Ignoring the insults, the very core of Linus’ arguments does not make sense. He claims the absolute superiority of the decentralised model, but the key advantages that he uses to back this up are not unique to decentralised systems. Almost all of the key advantages are much more about the ability to handle complex branching and merging than they are about decentralisation. The live audience was not fooled, and one member even questioned Linus on pretty much this exact point a bit over half way through the talk. In response, Linus starts off on a complete tangent about geographically distributed teams and network latency, leaving the question totally unanswered. The closest he gets is making some very weak points about namespace issues with branches in centralised systems (like somehow that would be difficult to solve).

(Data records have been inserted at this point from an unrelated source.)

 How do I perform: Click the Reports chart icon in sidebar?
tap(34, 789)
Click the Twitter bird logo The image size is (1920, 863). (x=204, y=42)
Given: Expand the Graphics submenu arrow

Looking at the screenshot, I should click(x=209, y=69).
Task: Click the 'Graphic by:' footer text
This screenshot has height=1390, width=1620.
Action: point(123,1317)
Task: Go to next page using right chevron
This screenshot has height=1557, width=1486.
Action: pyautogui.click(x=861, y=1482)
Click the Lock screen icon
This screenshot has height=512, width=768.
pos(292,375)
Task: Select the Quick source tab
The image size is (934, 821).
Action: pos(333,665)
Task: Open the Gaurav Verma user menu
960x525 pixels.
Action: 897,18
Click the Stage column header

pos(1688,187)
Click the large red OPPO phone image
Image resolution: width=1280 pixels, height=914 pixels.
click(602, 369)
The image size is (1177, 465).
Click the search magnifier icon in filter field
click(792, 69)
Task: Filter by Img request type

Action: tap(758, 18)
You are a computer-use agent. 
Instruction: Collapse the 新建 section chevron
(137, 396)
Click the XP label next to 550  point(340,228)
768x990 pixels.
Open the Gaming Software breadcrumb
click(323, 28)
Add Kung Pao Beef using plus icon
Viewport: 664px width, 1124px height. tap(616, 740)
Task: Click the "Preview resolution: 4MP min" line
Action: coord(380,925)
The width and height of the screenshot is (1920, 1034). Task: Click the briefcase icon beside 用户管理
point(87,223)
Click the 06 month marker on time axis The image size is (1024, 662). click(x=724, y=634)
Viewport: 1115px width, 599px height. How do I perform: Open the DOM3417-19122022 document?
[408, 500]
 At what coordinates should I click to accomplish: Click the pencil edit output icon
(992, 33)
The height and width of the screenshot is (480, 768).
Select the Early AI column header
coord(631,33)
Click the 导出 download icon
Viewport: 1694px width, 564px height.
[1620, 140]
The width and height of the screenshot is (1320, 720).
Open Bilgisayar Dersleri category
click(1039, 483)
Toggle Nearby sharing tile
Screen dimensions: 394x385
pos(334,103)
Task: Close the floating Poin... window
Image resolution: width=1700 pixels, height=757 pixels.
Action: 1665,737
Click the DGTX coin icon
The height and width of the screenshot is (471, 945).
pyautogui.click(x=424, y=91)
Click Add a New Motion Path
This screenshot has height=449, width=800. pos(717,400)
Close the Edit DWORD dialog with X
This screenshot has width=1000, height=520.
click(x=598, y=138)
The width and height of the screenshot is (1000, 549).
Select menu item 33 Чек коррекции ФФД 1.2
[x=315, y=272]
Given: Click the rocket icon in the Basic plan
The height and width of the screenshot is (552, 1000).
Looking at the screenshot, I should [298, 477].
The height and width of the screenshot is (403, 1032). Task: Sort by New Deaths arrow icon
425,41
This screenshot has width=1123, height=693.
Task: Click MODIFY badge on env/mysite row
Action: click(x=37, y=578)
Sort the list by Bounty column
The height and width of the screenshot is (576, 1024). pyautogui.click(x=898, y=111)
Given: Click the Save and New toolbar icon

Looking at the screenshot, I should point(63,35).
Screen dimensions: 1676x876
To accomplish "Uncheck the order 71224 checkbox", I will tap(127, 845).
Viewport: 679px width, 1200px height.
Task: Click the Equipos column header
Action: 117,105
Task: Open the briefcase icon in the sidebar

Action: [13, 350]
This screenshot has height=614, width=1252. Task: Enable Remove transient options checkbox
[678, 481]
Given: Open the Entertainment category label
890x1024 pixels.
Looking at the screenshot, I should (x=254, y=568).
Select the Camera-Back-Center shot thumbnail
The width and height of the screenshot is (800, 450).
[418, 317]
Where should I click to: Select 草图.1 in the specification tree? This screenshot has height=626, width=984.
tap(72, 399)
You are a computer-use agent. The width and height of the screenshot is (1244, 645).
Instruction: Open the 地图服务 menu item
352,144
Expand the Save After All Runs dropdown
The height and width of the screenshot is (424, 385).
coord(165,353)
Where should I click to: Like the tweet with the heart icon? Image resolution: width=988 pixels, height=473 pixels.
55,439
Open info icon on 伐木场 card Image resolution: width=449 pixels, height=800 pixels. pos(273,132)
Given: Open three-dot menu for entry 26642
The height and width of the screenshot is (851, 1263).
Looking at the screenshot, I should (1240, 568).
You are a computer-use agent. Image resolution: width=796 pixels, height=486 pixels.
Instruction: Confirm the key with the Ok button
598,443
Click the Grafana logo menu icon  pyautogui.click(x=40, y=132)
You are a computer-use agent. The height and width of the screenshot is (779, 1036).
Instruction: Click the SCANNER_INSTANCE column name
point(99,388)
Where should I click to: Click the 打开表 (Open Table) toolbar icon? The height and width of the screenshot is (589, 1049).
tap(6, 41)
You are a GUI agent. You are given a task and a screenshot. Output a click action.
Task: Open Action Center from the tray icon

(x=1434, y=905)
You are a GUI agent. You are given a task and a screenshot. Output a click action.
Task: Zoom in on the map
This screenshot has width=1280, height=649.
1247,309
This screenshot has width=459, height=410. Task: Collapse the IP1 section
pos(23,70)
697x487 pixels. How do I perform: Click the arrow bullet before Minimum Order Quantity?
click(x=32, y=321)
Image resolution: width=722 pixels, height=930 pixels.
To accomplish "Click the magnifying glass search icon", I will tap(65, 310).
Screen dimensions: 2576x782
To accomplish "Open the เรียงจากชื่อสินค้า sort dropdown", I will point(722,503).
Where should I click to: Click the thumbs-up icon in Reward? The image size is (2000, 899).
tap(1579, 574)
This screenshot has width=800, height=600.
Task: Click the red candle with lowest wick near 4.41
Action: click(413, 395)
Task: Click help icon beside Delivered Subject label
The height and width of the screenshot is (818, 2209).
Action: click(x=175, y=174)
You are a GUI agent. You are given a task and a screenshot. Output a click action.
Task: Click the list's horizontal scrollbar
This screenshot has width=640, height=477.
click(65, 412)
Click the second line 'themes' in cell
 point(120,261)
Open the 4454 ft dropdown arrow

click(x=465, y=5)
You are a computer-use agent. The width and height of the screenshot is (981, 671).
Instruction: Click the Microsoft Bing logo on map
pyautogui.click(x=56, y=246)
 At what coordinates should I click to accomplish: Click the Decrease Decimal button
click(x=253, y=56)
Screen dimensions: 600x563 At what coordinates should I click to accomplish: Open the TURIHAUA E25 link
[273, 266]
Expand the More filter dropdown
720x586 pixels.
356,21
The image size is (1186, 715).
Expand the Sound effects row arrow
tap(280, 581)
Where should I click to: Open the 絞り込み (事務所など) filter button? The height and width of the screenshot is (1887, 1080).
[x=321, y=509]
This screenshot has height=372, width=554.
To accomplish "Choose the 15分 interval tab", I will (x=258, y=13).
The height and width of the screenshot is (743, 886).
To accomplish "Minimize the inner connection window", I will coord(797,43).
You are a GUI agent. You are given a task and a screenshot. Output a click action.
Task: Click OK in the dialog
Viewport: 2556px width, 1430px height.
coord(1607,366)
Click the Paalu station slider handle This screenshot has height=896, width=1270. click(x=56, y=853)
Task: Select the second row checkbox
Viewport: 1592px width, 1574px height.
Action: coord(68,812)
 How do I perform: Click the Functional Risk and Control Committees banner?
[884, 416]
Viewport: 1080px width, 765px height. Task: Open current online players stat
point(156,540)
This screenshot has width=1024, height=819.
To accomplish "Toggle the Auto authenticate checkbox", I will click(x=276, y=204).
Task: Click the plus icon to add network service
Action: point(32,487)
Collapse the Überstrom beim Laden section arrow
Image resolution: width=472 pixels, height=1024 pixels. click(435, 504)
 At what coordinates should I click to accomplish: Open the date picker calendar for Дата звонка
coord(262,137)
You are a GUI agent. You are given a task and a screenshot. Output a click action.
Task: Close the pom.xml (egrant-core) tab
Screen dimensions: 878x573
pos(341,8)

The inability to answer (or perhaps the ability to avoid) important questions is in fact a recurring theme throughout the talk. Another prime example is when an audience member asks an insightful question about whose responsibility it is to merge changes. In a centralised system, the author is naturally tasked with merging their own new work into the shared code base. The advantage here is they know their own changes and are thus well equipped to merge them. In a decentralised system, people pull changes from others and thus end up merging the new work of others into their own repository. Linus is so happy with this question he quips that he had payed to be asked it. Such a shame, then, that he fails to answer it in any meaningful way. Instead, he waffles about the powerful merging capabilities of git (again, not unique to distributed systems). He then hypothesises a case where he pulls a conflict and instead of merging the change himself he requests the author of the change to do the merging for him. He concludes proudly that this is so “natural” in the distributed model. But hang on a second, the original point was that this would have actually been more natural in the centralised model: the author would have merged their own change and Linus need never have been bothered. Honestly, this is as close as you can get to stand up comedy when giving a talk about an SCM!

All in all, a very disappointing talk. Distributed SCMs are a great thing, and bring many advantages. The powerful merging that the distributed model has brought (through necessity) is something that other SCM vendors should be taking a good look at. This is no way to promote the distributed model, however. A more thoughtful view on the pros and cons of distributed versus centralised models, including what each can take from the other, would have been much more informative. My feel is that centralisation has many benefits for certain projects, and like most other things, the best solution would adapt the good parts of each model to the project at hand.